## Exercise
Output the entire listing below exactly as it stands.

## Records shown
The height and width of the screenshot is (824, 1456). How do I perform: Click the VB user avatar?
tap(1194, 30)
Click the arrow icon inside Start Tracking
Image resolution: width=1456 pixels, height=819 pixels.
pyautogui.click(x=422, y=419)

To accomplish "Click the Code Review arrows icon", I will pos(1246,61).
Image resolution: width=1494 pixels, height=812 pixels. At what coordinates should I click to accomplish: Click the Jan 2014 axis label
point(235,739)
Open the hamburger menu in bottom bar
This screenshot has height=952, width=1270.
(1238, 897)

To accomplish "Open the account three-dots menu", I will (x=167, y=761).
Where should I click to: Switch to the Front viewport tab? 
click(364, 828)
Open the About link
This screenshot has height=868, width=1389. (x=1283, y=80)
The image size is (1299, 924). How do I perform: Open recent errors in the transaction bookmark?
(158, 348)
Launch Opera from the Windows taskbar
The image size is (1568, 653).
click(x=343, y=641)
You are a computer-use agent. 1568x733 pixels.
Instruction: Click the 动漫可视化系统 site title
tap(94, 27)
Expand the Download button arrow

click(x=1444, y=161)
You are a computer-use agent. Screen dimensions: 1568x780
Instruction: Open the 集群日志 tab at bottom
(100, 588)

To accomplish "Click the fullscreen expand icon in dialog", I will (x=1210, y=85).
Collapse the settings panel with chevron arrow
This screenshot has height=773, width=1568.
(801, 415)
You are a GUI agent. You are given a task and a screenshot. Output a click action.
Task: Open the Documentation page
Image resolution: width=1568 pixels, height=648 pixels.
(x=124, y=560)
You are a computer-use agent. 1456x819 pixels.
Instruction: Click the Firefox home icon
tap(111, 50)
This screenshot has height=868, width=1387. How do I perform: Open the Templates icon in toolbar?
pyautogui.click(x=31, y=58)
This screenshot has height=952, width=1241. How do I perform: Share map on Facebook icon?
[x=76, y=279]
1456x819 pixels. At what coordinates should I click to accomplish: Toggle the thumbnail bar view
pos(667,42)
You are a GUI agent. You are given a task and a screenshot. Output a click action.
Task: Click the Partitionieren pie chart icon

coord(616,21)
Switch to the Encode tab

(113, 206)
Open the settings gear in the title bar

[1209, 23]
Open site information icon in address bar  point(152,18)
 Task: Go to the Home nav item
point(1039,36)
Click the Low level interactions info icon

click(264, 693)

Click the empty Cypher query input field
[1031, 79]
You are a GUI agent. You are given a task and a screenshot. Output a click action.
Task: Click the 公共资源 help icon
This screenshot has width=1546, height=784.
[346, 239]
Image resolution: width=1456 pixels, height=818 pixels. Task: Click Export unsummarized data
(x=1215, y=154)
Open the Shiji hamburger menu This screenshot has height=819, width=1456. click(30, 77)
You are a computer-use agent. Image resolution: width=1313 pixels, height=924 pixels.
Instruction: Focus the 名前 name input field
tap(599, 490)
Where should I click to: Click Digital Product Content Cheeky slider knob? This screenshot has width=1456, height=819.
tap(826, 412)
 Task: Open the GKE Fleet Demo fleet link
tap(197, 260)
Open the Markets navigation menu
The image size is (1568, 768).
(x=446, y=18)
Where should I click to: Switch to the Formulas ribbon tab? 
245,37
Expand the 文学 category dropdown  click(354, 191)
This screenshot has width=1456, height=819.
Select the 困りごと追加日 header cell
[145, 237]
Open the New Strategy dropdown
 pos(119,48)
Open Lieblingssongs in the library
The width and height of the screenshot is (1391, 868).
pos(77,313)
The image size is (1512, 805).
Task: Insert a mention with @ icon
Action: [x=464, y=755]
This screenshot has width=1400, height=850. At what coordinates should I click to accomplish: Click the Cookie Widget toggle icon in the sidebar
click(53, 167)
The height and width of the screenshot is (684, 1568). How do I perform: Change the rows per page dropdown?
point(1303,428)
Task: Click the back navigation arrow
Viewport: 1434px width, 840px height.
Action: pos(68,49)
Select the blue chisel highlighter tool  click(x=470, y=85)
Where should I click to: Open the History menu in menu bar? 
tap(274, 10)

## Solution to this exercise
The height and width of the screenshot is (824, 1456). How do I perform: Click the VB user avatar?
tap(1194, 30)
Click the arrow icon inside Start Tracking
Image resolution: width=1456 pixels, height=819 pixels.
pyautogui.click(x=422, y=419)

To accomplish "Click the Code Review arrows icon", I will pos(1246,61).
Image resolution: width=1494 pixels, height=812 pixels. At what coordinates should I click to accomplish: Click the Jan 2014 axis label
point(235,739)
Open the hamburger menu in bottom bar
This screenshot has height=952, width=1270.
(1238, 897)

To accomplish "Open the account three-dots menu", I will (x=167, y=761).
Where should I click to: Switch to the Front viewport tab? 
click(364, 828)
Open the About link
This screenshot has height=868, width=1389. (x=1283, y=80)
The image size is (1299, 924). How do I perform: Open recent errors in the transaction bookmark?
(158, 348)
Launch Opera from the Windows taskbar
The image size is (1568, 653).
click(x=343, y=641)
You are a computer-use agent. 1568x733 pixels.
Instruction: Click the 动漫可视化系统 site title
tap(94, 27)
Expand the Download button arrow

click(x=1444, y=161)
You are a computer-use agent. Screen dimensions: 1568x780
Instruction: Open the 集群日志 tab at bottom
(100, 588)

To accomplish "Click the fullscreen expand icon in dialog", I will (x=1210, y=85).
Collapse the settings panel with chevron arrow
This screenshot has height=773, width=1568.
(801, 415)
You are a GUI agent. You are given a task and a screenshot. Output a click action.
Task: Open the Documentation page
Image resolution: width=1568 pixels, height=648 pixels.
(x=124, y=560)
You are a computer-use agent. 1456x819 pixels.
Instruction: Click the Firefox home icon
tap(111, 50)
This screenshot has height=868, width=1387. How do I perform: Open the Templates icon in toolbar?
pyautogui.click(x=31, y=58)
This screenshot has height=952, width=1241. How do I perform: Share map on Facebook icon?
[x=76, y=279]
1456x819 pixels. At what coordinates should I click to accomplish: Toggle the thumbnail bar view
pos(667,42)
You are a GUI agent. You are given a task and a screenshot. Output a click action.
Task: Click the Partitionieren pie chart icon

coord(616,21)
Switch to the Encode tab

(113, 206)
Open the settings gear in the title bar

[1209, 23]
Open site information icon in address bar  point(152,18)
 Task: Go to the Home nav item
point(1039,36)
Click the Low level interactions info icon

click(264, 693)

Click the empty Cypher query input field
[1031, 79]
You are a GUI agent. You are given a task and a screenshot. Output a click action.
Task: Click the 公共资源 help icon
This screenshot has width=1546, height=784.
[346, 239]
Image resolution: width=1456 pixels, height=818 pixels. Task: Click Export unsummarized data
(x=1215, y=154)
Open the Shiji hamburger menu This screenshot has height=819, width=1456. click(30, 77)
You are a computer-use agent. Image resolution: width=1313 pixels, height=924 pixels.
Instruction: Focus the 名前 name input field
tap(599, 490)
Where should I click to: Click Digital Product Content Cheeky slider knob? This screenshot has width=1456, height=819.
tap(826, 412)
 Task: Open the GKE Fleet Demo fleet link
tap(197, 260)
Open the Markets navigation menu
The image size is (1568, 768).
(x=446, y=18)
Where should I click to: Switch to the Formulas ribbon tab? 
245,37
Expand the 文学 category dropdown  click(354, 191)
This screenshot has width=1456, height=819.
Select the 困りごと追加日 header cell
[145, 237]
Open the New Strategy dropdown
 pos(119,48)
Open Lieblingssongs in the library
The width and height of the screenshot is (1391, 868).
pos(77,313)
The image size is (1512, 805).
Task: Insert a mention with @ icon
Action: [x=464, y=755]
This screenshot has width=1400, height=850. At what coordinates should I click to accomplish: Click the Cookie Widget toggle icon in the sidebar
click(53, 167)
The height and width of the screenshot is (684, 1568). How do I perform: Change the rows per page dropdown?
point(1303,428)
Task: Click the back navigation arrow
Viewport: 1434px width, 840px height.
Action: pos(68,49)
Select the blue chisel highlighter tool  click(x=470, y=85)
Where should I click to: Open the History menu in menu bar? 
tap(274, 10)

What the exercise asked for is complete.